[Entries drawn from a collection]
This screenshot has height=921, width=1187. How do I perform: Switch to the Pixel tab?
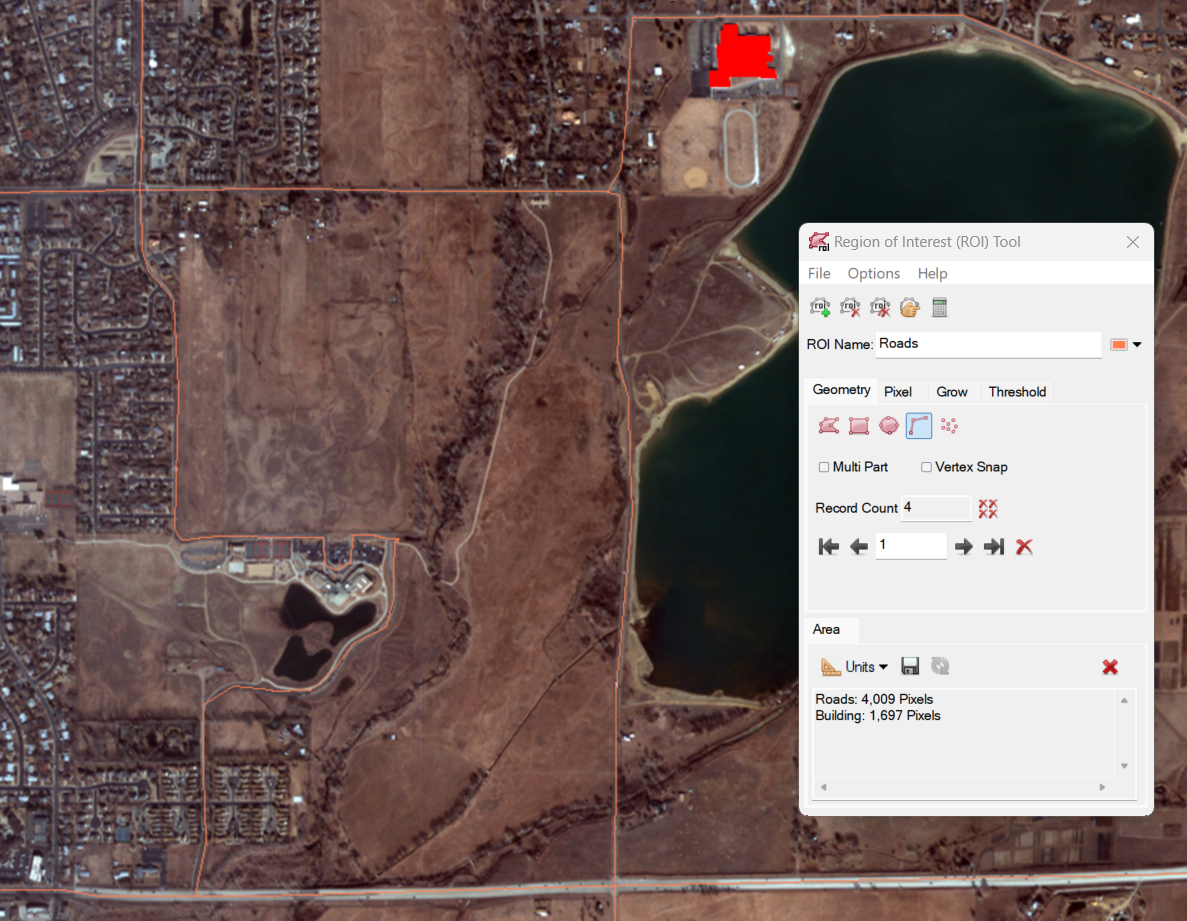(898, 392)
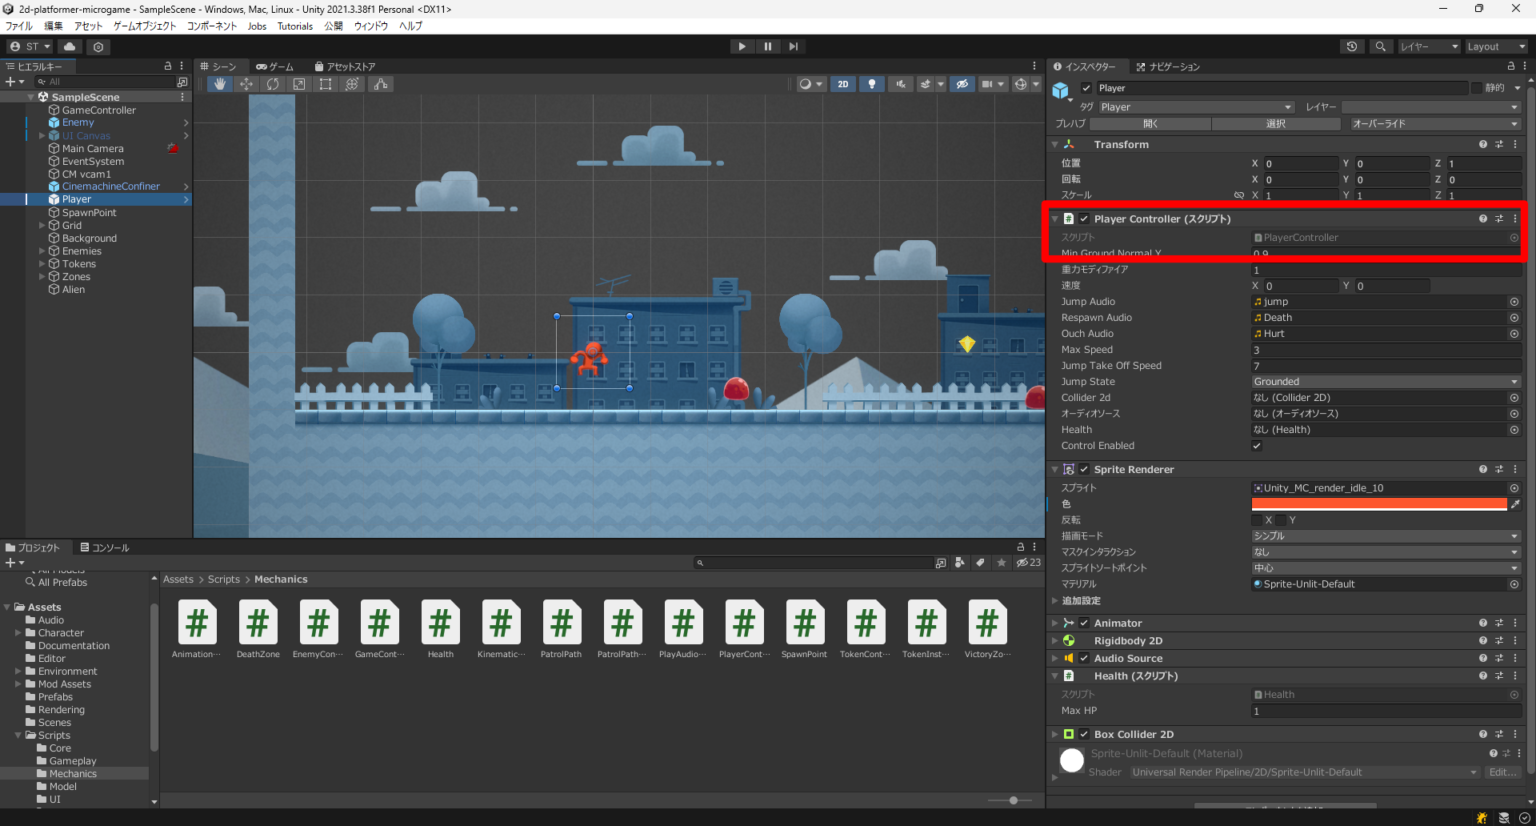
Task: Open the Tutorials menu
Action: click(x=295, y=26)
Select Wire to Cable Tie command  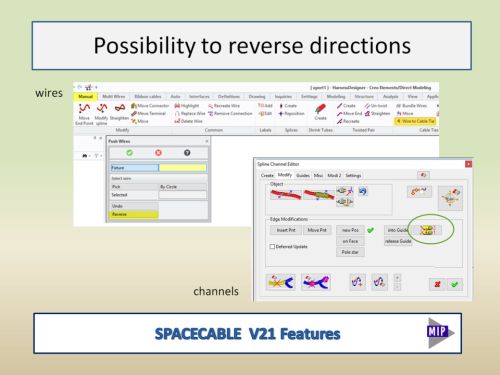415,121
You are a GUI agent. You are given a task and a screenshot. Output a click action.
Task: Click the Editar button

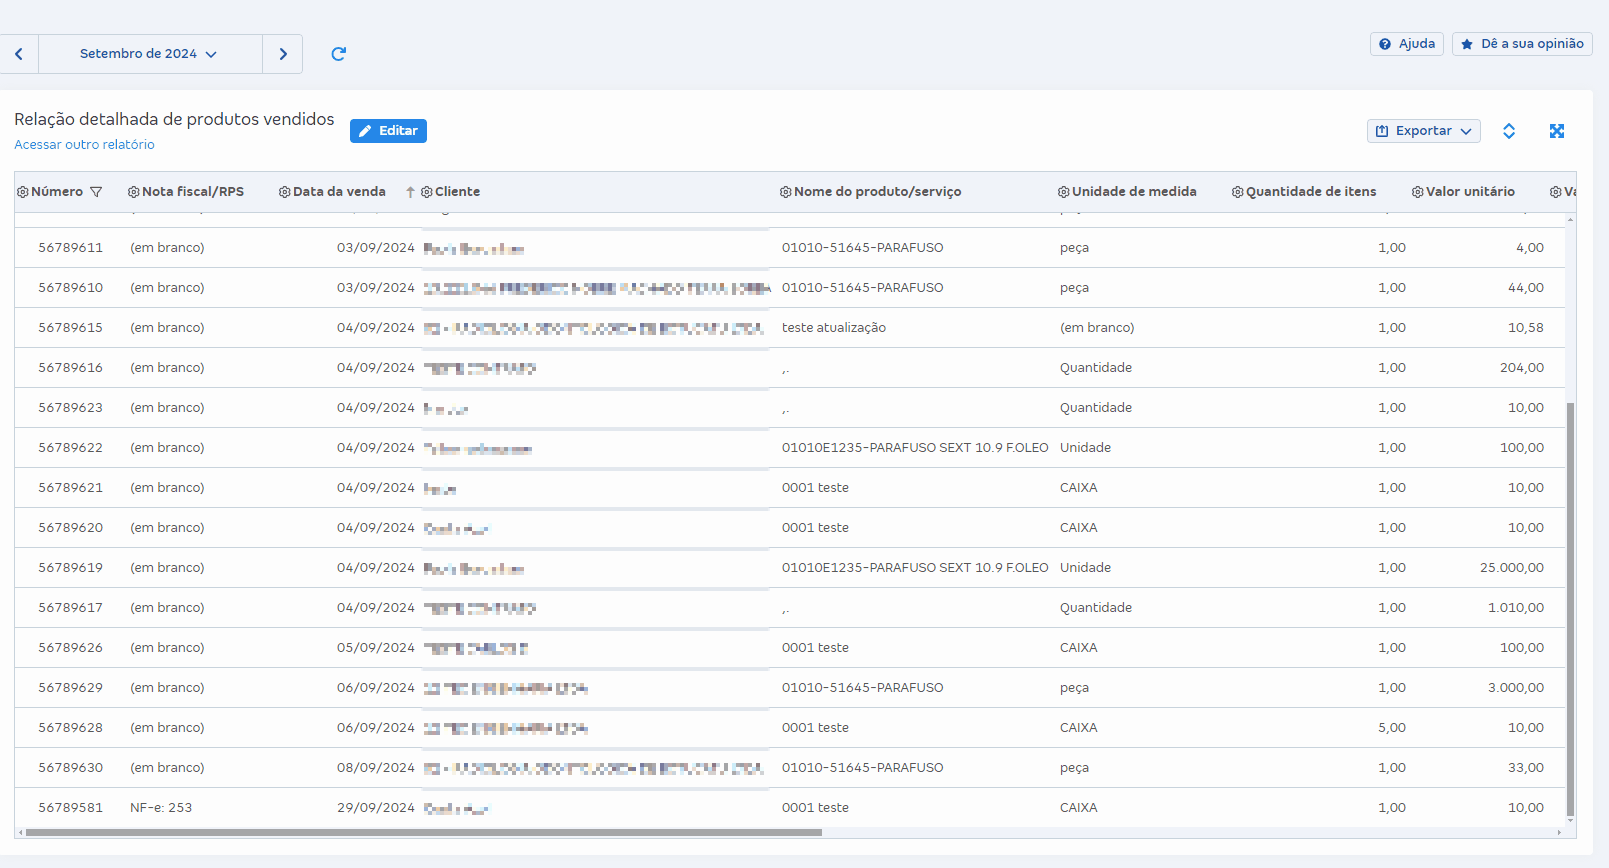[388, 131]
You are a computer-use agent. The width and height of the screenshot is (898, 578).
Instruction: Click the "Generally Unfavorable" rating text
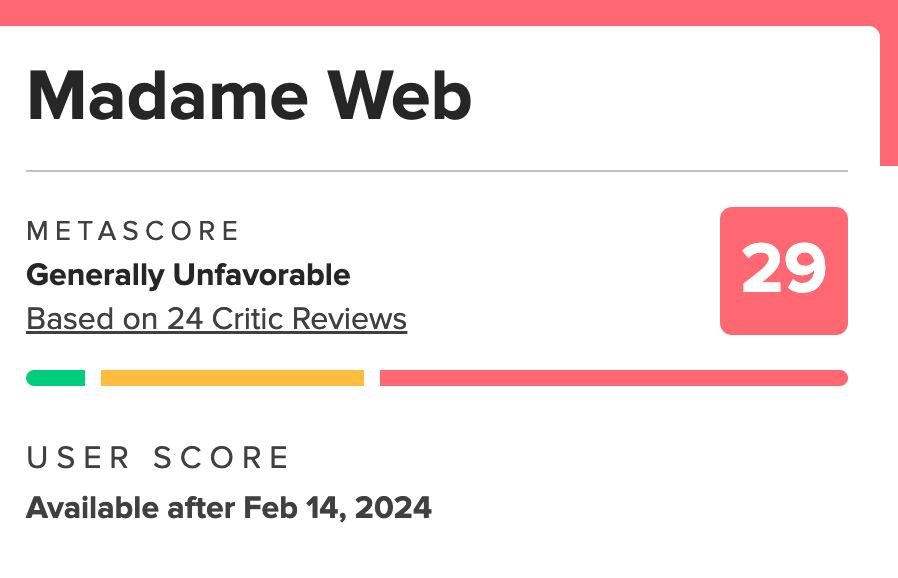point(188,274)
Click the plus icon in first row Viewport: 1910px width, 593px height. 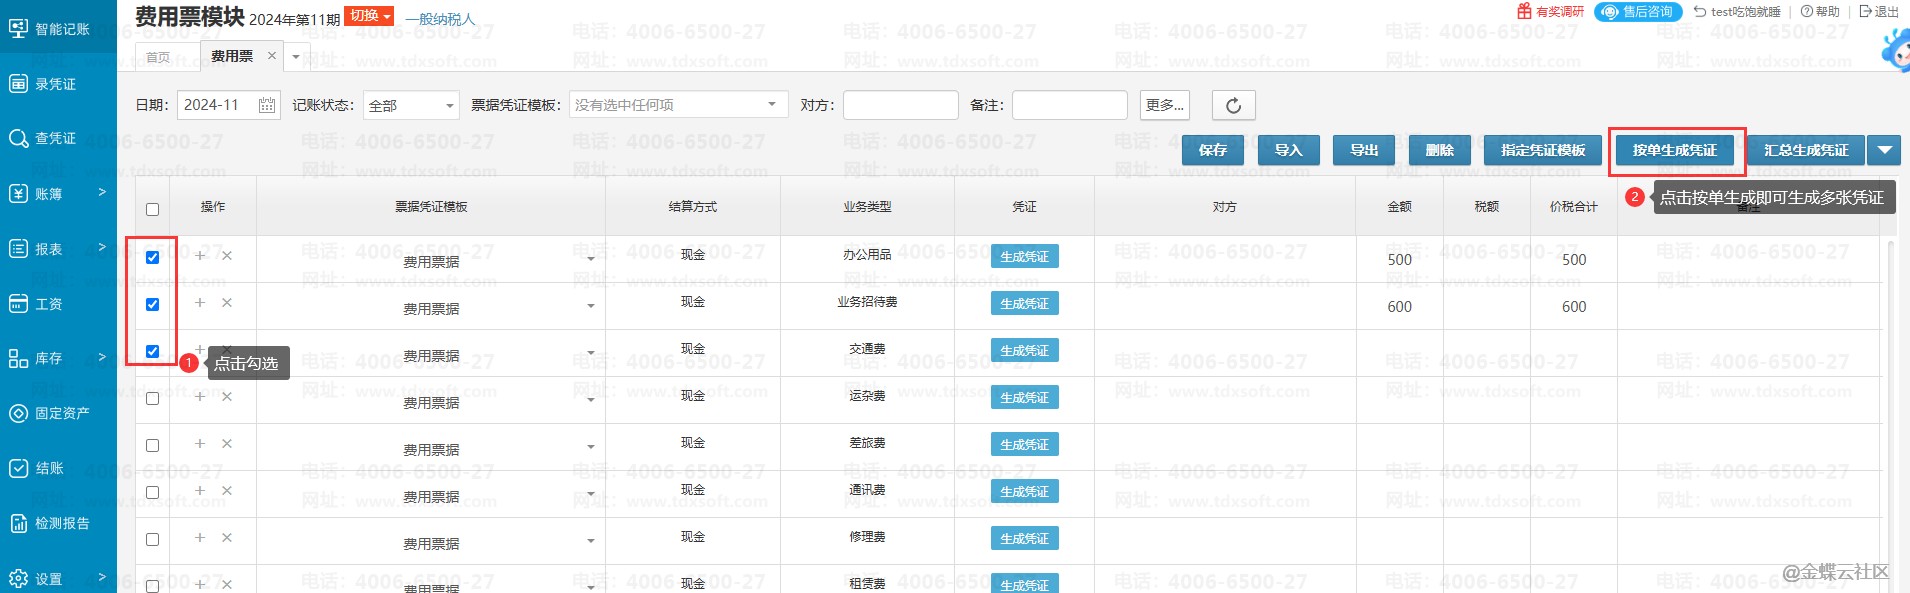click(200, 256)
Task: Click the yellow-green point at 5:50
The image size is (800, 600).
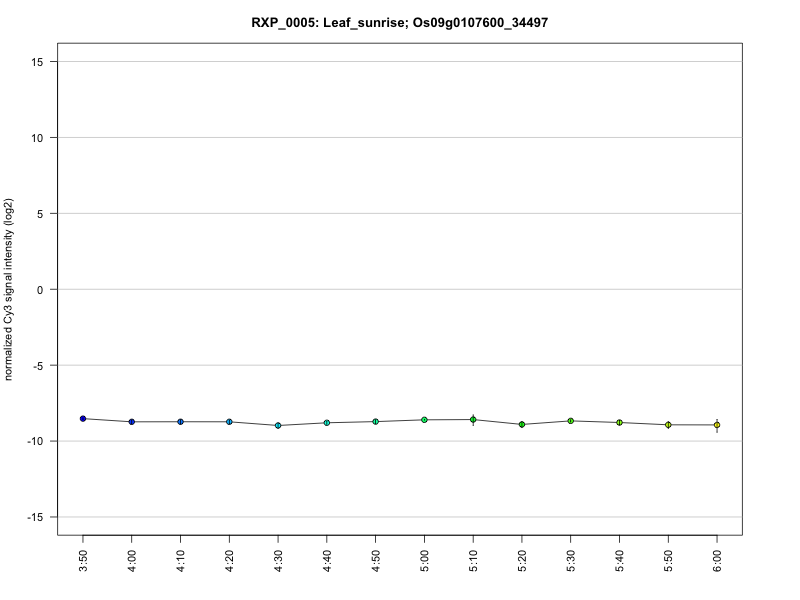Action: click(x=668, y=425)
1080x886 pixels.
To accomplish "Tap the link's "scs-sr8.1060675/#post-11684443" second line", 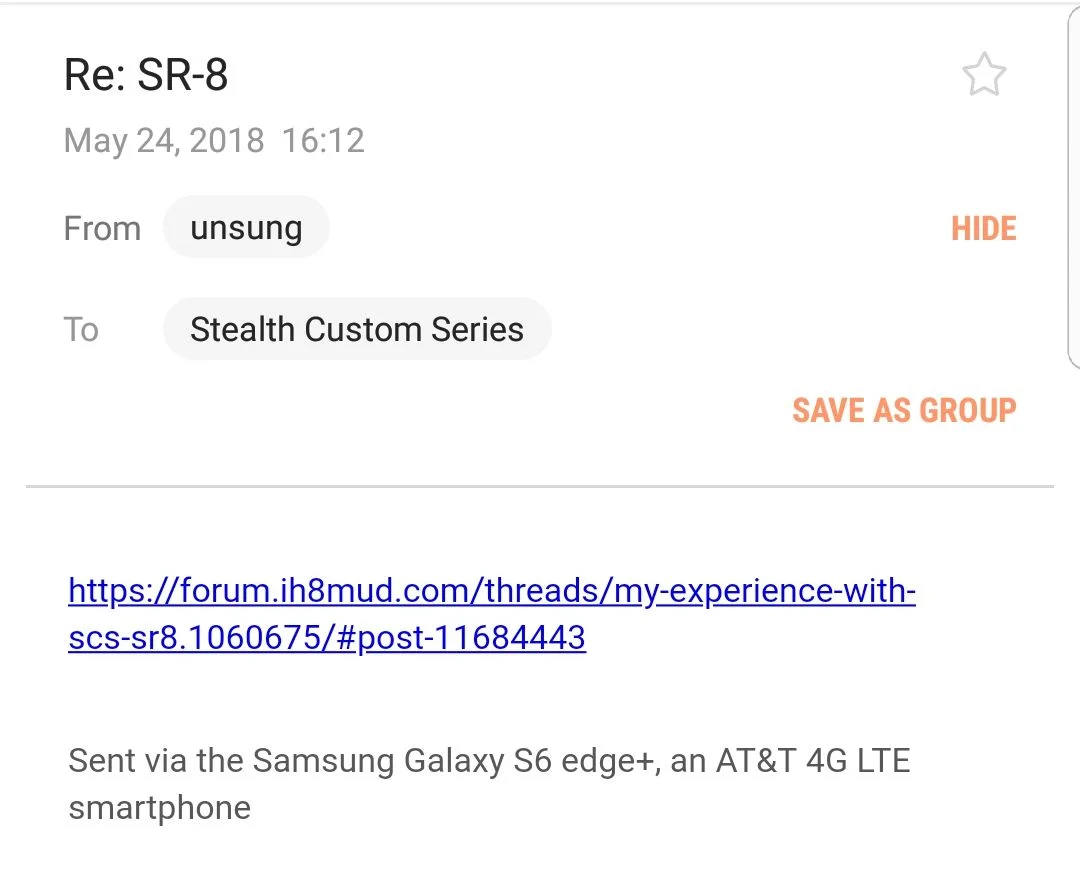I will pos(327,638).
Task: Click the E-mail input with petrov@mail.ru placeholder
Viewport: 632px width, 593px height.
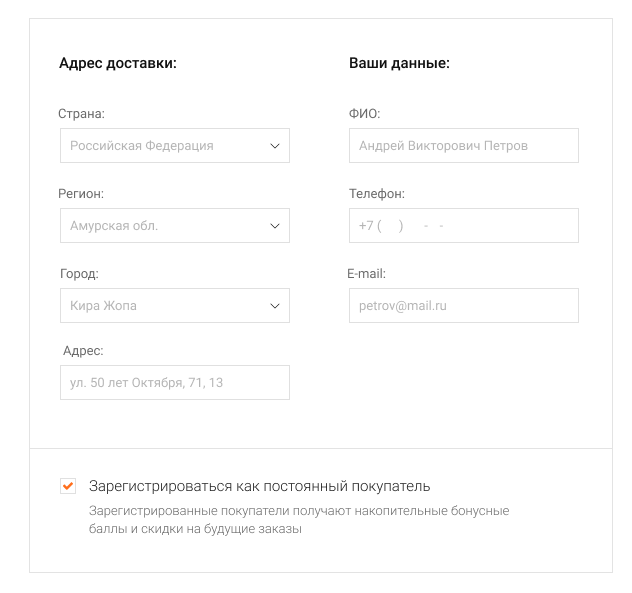Action: click(464, 306)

Exercise: Report how many lines of the listing above contain the string "screenshot", matching case exactly. Give only the number.

Exercise result: 3